(Stored data)

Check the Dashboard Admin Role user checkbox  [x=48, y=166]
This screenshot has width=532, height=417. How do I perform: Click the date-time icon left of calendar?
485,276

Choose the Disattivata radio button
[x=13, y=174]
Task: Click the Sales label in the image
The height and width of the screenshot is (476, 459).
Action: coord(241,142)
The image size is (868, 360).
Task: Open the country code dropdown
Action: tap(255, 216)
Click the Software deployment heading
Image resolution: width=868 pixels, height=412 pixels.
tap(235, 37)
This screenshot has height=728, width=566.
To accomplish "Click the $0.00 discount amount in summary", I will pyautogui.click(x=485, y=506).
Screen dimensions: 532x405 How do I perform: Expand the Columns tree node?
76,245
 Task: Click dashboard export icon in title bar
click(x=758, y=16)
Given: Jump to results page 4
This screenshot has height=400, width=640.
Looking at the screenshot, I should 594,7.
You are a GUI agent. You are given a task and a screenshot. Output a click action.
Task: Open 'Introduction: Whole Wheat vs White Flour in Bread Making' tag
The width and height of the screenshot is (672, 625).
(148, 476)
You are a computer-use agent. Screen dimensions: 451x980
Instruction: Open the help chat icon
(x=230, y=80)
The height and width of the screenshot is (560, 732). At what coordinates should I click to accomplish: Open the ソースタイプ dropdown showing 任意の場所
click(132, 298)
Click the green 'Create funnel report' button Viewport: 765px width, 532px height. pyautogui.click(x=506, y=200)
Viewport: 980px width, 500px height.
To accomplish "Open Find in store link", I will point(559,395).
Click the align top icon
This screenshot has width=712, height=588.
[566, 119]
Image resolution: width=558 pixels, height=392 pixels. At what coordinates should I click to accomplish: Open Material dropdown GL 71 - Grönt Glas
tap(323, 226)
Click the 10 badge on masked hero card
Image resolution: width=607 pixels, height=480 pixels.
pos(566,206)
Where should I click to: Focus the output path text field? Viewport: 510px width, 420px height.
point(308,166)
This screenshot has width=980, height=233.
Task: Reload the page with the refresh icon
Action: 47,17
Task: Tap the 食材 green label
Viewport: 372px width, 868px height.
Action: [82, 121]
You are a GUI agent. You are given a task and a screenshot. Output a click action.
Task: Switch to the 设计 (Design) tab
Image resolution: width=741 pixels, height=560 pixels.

* _Work request_: All the data above must be copied again. Leave nothing out.

* _Answer for the task_:
Check the Dashboard Admin Role user checkbox  [x=48, y=166]
This screenshot has width=532, height=417. How do I perform: Click the date-time icon left of calendar?
485,276

Choose the Disattivata radio button
[x=13, y=174]
Task: Click the Sales label in the image
The height and width of the screenshot is (476, 459).
Action: coord(241,142)
The image size is (868, 360).
Task: Open the country code dropdown
Action: tap(255, 216)
Click the Software deployment heading
Image resolution: width=868 pixels, height=412 pixels.
tap(235, 37)
This screenshot has height=728, width=566.
To accomplish "Click the $0.00 discount amount in summary", I will pyautogui.click(x=485, y=506).
Screen dimensions: 532x405 How do I perform: Expand the Columns tree node?
76,245
 Task: Click dashboard export icon in title bar
click(x=758, y=16)
Given: Jump to results page 4
This screenshot has height=400, width=640.
Looking at the screenshot, I should 594,7.
You are a GUI agent. You are given a task and a screenshot. Output a click action.
Task: Open 'Introduction: Whole Wheat vs White Flour in Bread Making' tag
The width and height of the screenshot is (672, 625).
(148, 476)
You are a computer-use agent. Screen dimensions: 451x980
Instruction: Open the help chat icon
(x=230, y=80)
The height and width of the screenshot is (560, 732). At what coordinates should I click to accomplish: Open the ソースタイプ dropdown showing 任意の場所
click(132, 298)
Click the green 'Create funnel report' button Viewport: 765px width, 532px height. pyautogui.click(x=506, y=200)
Viewport: 980px width, 500px height.
To accomplish "Open Find in store link", I will point(559,395).
Click the align top icon
This screenshot has width=712, height=588.
[566, 119]
Image resolution: width=558 pixels, height=392 pixels. At what coordinates should I click to accomplish: Open Material dropdown GL 71 - Grönt Glas
tap(323, 226)
Click the 10 badge on masked hero card
Image resolution: width=607 pixels, height=480 pixels.
pos(566,206)
Where should I click to: Focus the output path text field? Viewport: 510px width, 420px height.
point(308,166)
This screenshot has width=980, height=233.
Task: Reload the page with the refresh icon
Action: 47,17
Task: Tap the 食材 green label
Viewport: 372px width, 868px height.
Action: [82, 121]
You are a GUI agent. You are given a task and a screenshot. Output a click action.
Task: Switch to the 设计 (Design) tab
Image resolution: width=741 pixels, height=560 pixels.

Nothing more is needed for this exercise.